WHAT THIS TASK INVOLVES. Print the lines of the records word for word, from the line that contains "This screenshot has height=1056, width=1000." through the line that contains "point(126,422)", both included.

MATERIAL FOR THIS TASK.

· · · · · · ·

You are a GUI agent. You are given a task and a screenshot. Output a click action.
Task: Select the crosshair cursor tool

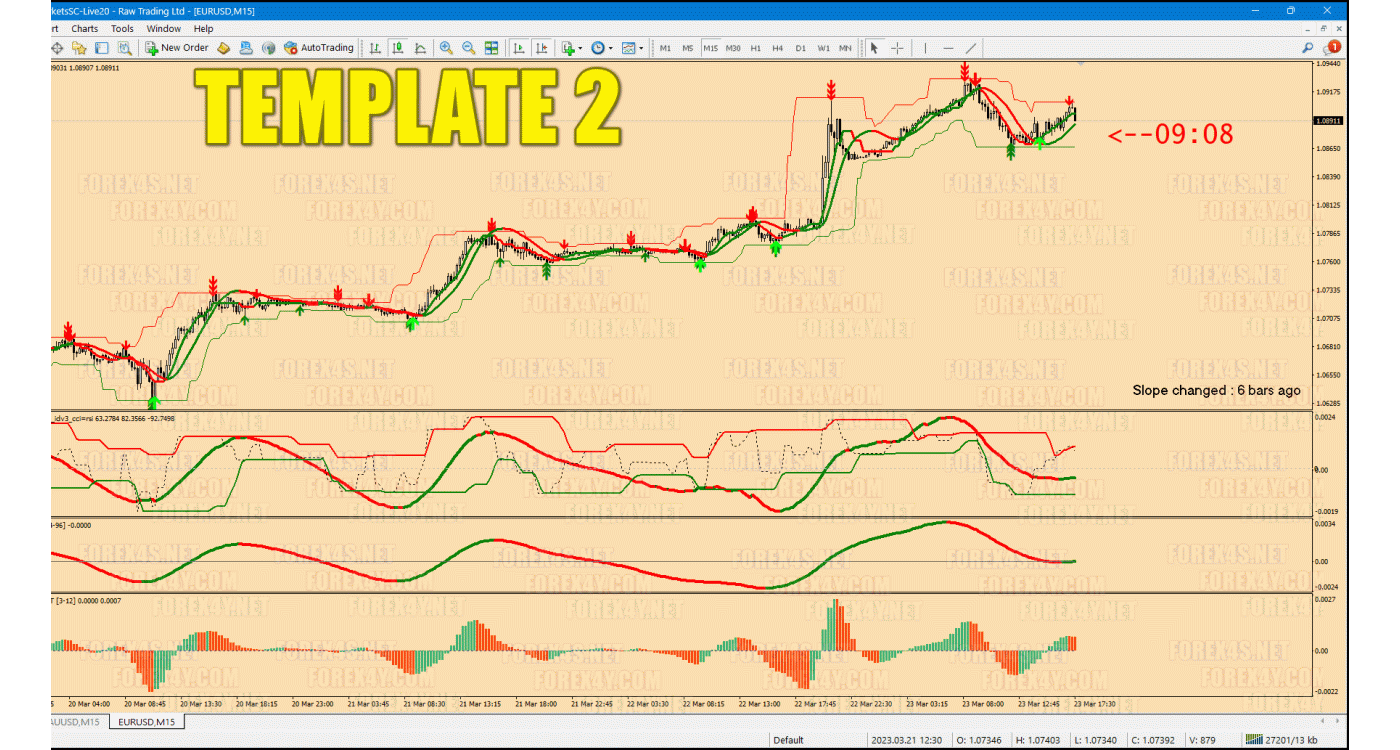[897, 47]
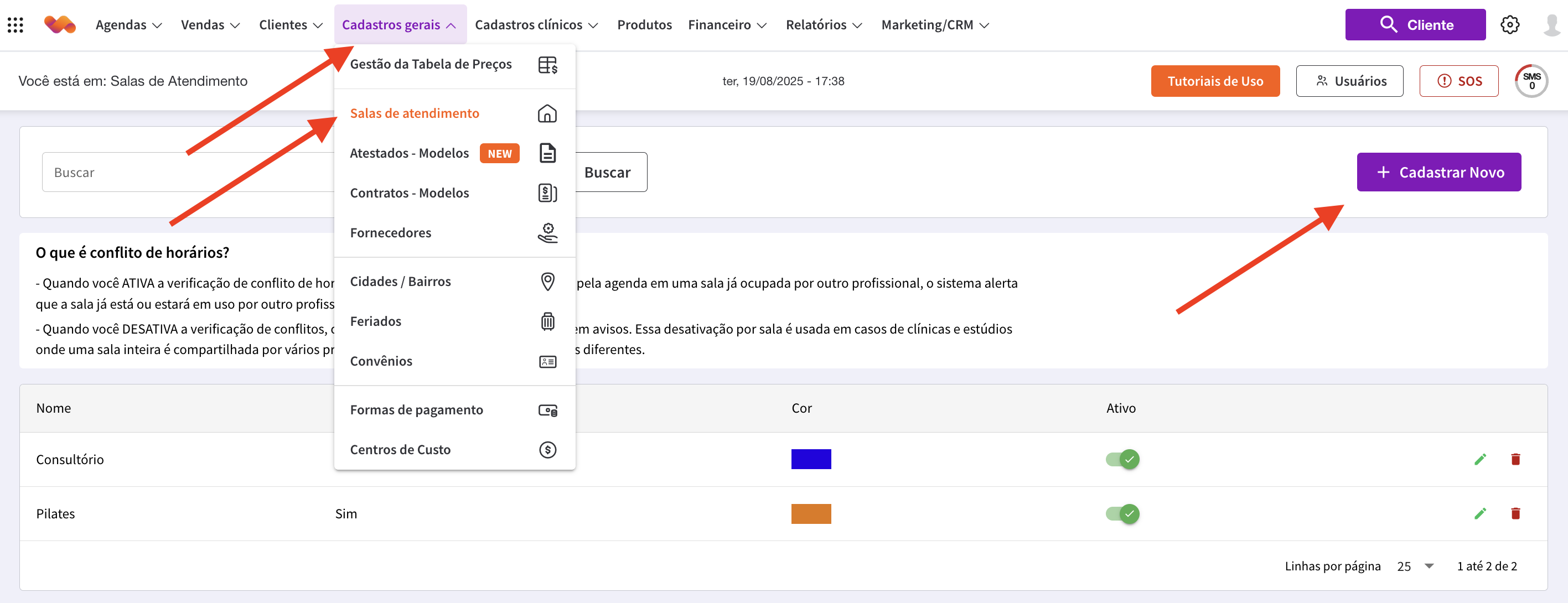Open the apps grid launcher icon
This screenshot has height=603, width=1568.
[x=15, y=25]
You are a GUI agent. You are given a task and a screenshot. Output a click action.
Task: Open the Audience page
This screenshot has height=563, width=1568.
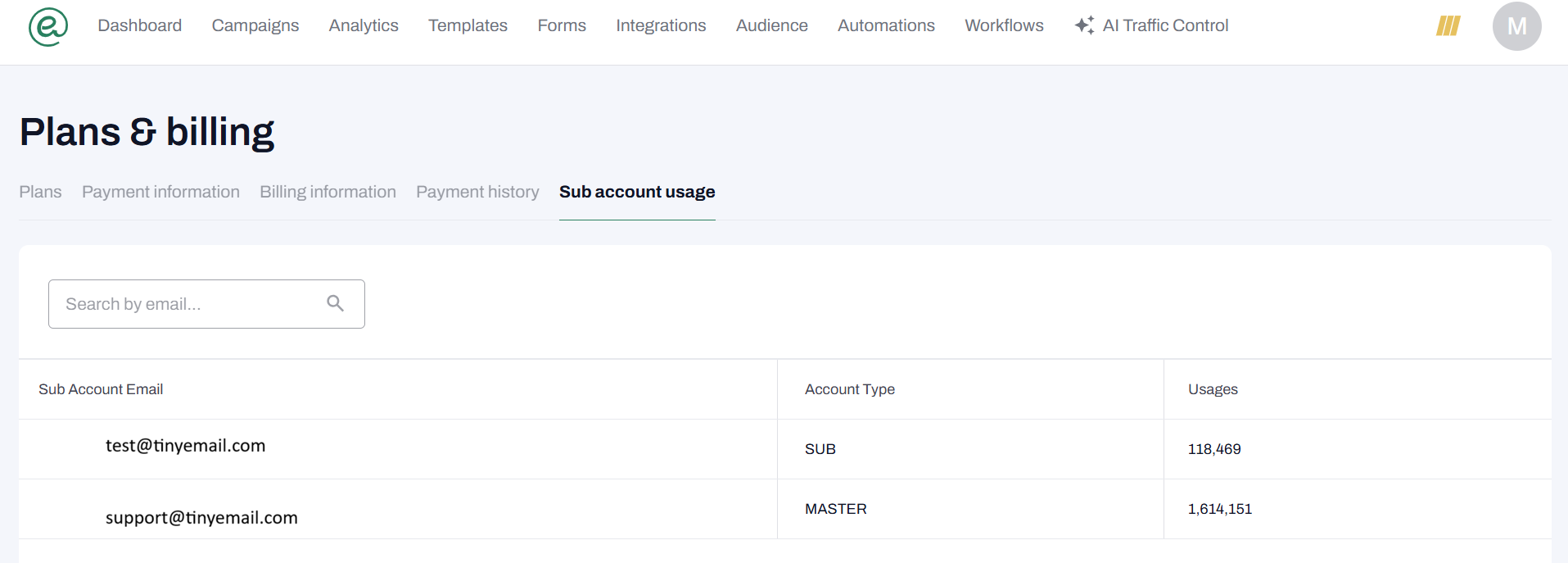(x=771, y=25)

· · · · · · ·

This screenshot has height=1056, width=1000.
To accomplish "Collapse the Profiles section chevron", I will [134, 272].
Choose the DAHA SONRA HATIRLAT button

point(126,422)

· · · · · · ·

FINAL ANSWER.
This screenshot has height=1056, width=1000.
To accomplish "Collapse the Profiles section chevron", I will [134, 272].
Choose the DAHA SONRA HATIRLAT button

point(126,422)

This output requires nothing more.